▶ _Problem to solve_
Summarize the thread below about the series of k^2/k! in two sentences.

*** Source document

Sum of $\sum\limits_{k \geq 1} \frac{k^2}{k!}$

Question

I know the answer to the series is $2e$, but I am not sure why. I know that $\sum\limits_{k \geq 1} \frac{1}{k!} = e$, but can't figure out how to expand on that, especially given that this is a mGRE question and I have two minutes.

Answer 1

$$\sum_{k=1} \frac{k^2}{k!}=\sum_{k=1} \frac{k}{(k-1)!}=\sum_{k=0}\frac{k+1}{k!}$$ $$=\sum_{k=0} \frac{k}{k!}+\sum_{k=0}\frac{1}{k!}$$ $$=(0+1+1+\frac{1}{2!}+\frac{1}{3!}+...)+e$$ $$=2e$$

I think you mean that the answer is $2e$

Answer 2

You have $$\sum_{k\geq1}\frac{ k^2}{k!}=\sum_{k\geq1}\frac{ k}{(k-1 )!}= \sum_{k\geq0}\frac{ k+1}{k!}=\sum_{k\geq1}\frac{ 1}{(k-1)!}+\sum_{k\geq0}\frac1{k!}=e+e=2e.$$

Answer 3

Recall that $$e^{x}=\sum_{k=0}^{+\infty}\frac{x^k}{k!}$$ Differentiating once, (we can interchange summation and differentiation because of uniform convergence), $$e^{x}=\sum_{k=0}^{+\infty}\frac{kx^{k-1}}{k!}$$ $$xe^{x}=\sum_{k=0}^{+\infty}\frac{kx^{k}}{k!}$$ DIfferentiating with respect to $x$ once again, $$e^{x}(x+1)=\sum_{k=0}^{+\infty}\frac{k^2 x^{k-1}}{k!}$$ $$e^{x}(x+1)=\sum_{k=1}^{+\infty}\frac{k^2 x^{k-1}}{k!}$$ Letting $x\to 1$, $$\sum_{k=1}^{+\infty}\frac{k^2}{k!}=2e$$

******
*** Records shown

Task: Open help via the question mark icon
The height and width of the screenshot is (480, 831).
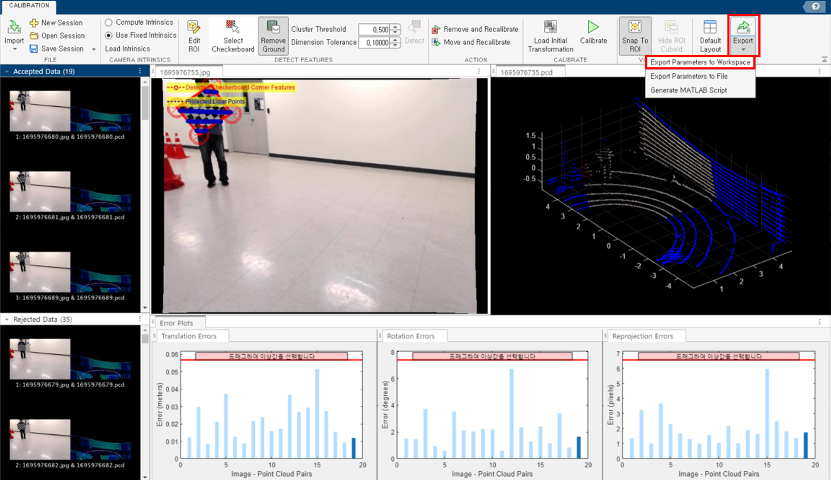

******
*** Records shown

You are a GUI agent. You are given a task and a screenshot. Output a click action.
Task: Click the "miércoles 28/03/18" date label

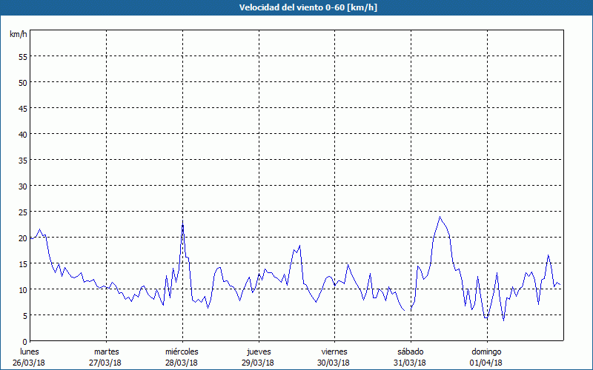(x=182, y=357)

******

▶ _Answer to this task_
A poster knows that the sum of k^2/k! for k ≥ 1 equals 2e but asks why, noting that it is an mGRE question to be solved in two minutes. Replies rewrite the term as k/(k-1)! and shift the index to split the series into two sums that each equal e, while another reply differentiates the power series for e^x, multiplies by x, differentiates again, and lets x approach 1 to reach 2e.